EXERCISE:
From the line containing "Open the calendar picker for 开具日期止" down to the line containing "Given: Select the 6M time range" in the records below, reproduce every line exactly, ends included, and omit all others.

GIVEN INFORMATION:
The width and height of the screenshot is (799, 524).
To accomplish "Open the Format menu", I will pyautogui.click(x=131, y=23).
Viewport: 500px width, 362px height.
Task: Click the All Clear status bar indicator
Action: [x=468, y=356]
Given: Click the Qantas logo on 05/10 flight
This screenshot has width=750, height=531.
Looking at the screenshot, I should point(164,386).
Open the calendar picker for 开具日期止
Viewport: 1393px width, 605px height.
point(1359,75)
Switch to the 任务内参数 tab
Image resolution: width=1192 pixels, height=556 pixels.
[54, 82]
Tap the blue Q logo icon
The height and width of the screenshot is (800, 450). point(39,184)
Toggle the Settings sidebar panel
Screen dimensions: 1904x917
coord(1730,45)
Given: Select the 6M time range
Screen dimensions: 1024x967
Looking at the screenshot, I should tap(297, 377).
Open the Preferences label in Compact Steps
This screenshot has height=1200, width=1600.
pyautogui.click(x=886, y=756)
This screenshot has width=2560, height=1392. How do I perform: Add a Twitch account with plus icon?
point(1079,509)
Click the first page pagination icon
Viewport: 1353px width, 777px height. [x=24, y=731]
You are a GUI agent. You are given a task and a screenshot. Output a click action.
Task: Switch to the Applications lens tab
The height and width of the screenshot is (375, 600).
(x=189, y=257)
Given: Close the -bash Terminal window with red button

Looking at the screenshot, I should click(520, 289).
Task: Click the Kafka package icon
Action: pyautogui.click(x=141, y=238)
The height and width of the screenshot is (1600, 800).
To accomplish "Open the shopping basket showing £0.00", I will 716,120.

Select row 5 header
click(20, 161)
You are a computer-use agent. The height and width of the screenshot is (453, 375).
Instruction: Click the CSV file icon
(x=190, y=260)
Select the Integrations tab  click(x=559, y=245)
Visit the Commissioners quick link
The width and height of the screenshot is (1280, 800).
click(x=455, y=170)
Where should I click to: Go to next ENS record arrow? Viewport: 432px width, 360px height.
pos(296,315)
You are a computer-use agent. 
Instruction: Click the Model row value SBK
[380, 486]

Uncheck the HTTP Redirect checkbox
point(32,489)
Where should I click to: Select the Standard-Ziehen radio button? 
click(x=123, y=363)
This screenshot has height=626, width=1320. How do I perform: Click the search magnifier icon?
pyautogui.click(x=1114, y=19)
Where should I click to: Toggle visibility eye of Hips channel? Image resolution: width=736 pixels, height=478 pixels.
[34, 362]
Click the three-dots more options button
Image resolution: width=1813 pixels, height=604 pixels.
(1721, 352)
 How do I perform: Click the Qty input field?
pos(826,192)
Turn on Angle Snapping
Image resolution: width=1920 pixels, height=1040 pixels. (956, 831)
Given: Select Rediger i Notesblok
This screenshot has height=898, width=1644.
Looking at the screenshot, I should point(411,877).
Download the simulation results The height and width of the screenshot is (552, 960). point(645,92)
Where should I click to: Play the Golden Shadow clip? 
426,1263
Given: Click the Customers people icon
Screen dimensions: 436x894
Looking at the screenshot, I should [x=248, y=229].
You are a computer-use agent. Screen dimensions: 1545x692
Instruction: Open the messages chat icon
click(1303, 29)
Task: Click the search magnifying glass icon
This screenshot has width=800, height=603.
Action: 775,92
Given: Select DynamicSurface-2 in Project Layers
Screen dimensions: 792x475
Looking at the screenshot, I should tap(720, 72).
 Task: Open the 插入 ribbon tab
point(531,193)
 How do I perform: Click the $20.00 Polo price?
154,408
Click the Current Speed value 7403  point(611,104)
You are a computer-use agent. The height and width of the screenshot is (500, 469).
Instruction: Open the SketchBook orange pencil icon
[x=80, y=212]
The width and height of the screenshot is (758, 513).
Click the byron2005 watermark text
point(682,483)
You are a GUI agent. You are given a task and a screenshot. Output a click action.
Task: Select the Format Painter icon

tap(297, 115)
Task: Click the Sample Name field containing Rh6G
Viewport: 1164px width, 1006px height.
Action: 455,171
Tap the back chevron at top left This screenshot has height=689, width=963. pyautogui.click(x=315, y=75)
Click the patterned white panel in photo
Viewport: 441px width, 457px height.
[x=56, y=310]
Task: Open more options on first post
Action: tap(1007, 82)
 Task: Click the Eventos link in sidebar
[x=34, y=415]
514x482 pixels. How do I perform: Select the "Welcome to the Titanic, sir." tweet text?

SOLVED EXERCISE:
Open the calendar picker for 开具日期止
Viewport: 1393px width, 605px height.
point(1359,75)
Switch to the 任务内参数 tab
Image resolution: width=1192 pixels, height=556 pixels.
[54, 82]
Tap the blue Q logo icon
The height and width of the screenshot is (800, 450). point(39,184)
Toggle the Settings sidebar panel
Screen dimensions: 1904x917
coord(1730,45)
Given: Select the 6M time range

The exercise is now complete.